▶ **WHAT THIS TASK INVOLVES**
Copy the text lines of the records below word for word, in order, and leave out the pictures.

▶ **DATA FOR PROCESSING**
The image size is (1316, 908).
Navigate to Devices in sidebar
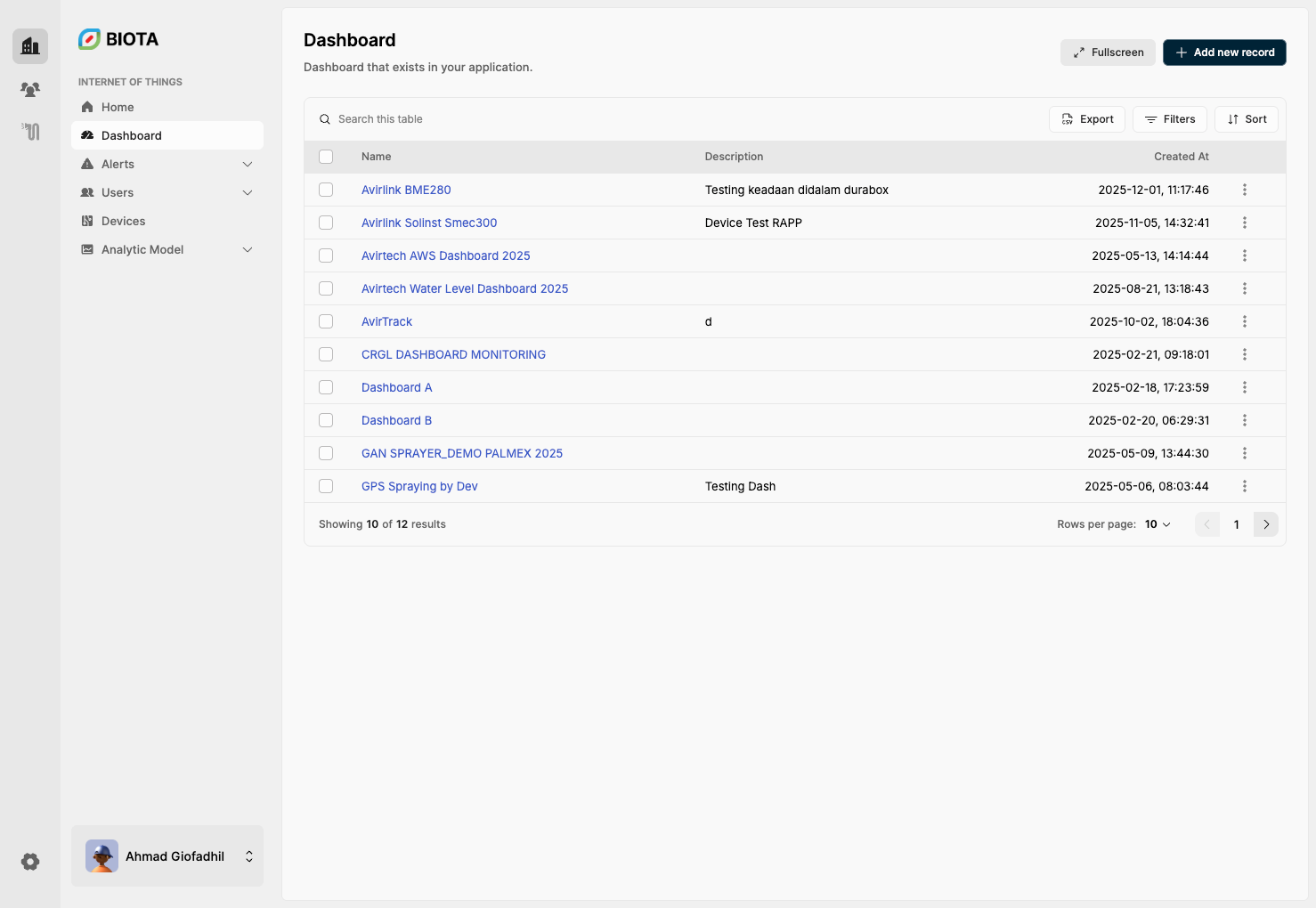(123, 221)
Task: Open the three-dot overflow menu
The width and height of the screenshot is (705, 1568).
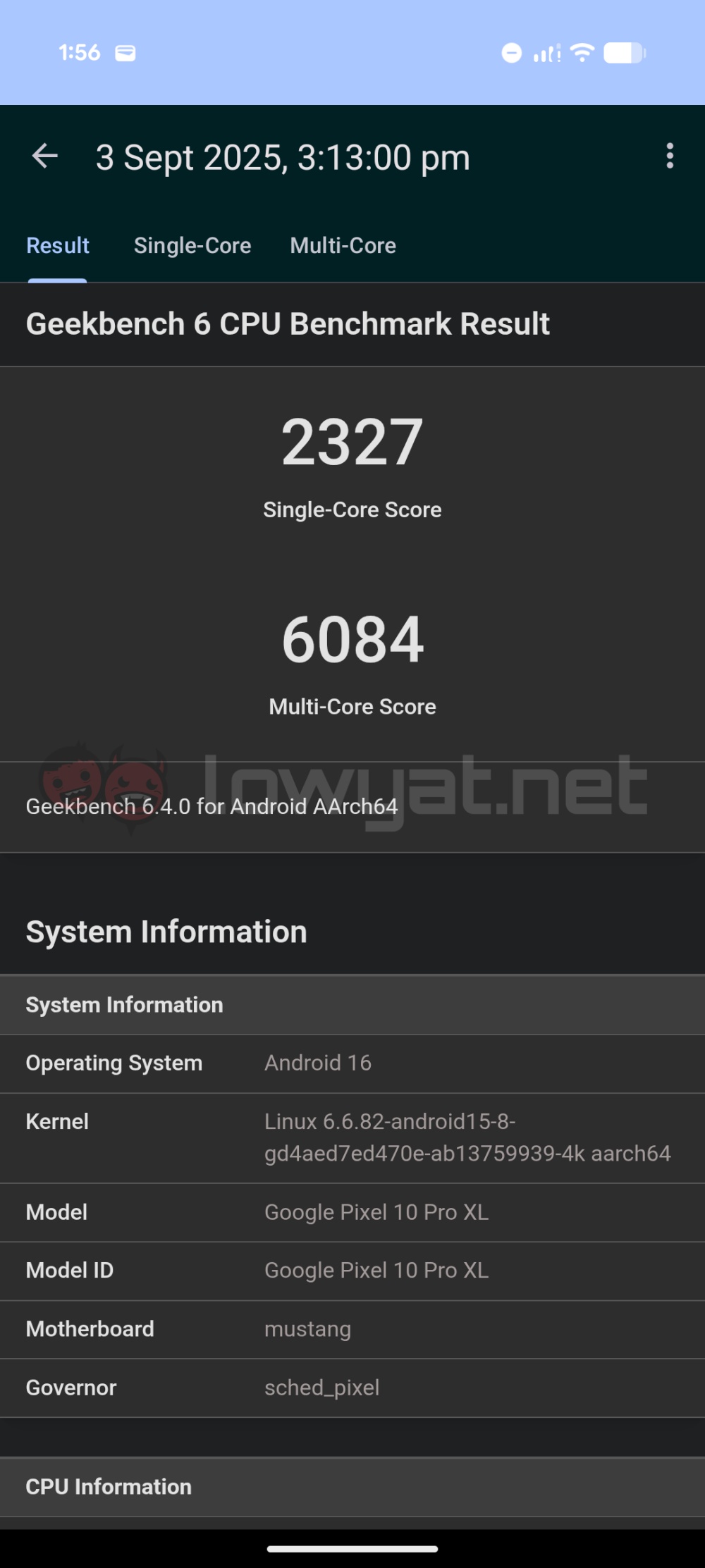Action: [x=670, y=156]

▶ **FINISHED TASK**
The image size is (1316, 908).
Navigate to Devices in sidebar
(123, 221)
Task: Open the three-dot overflow menu
The width and height of the screenshot is (705, 1568).
Action: [x=670, y=156]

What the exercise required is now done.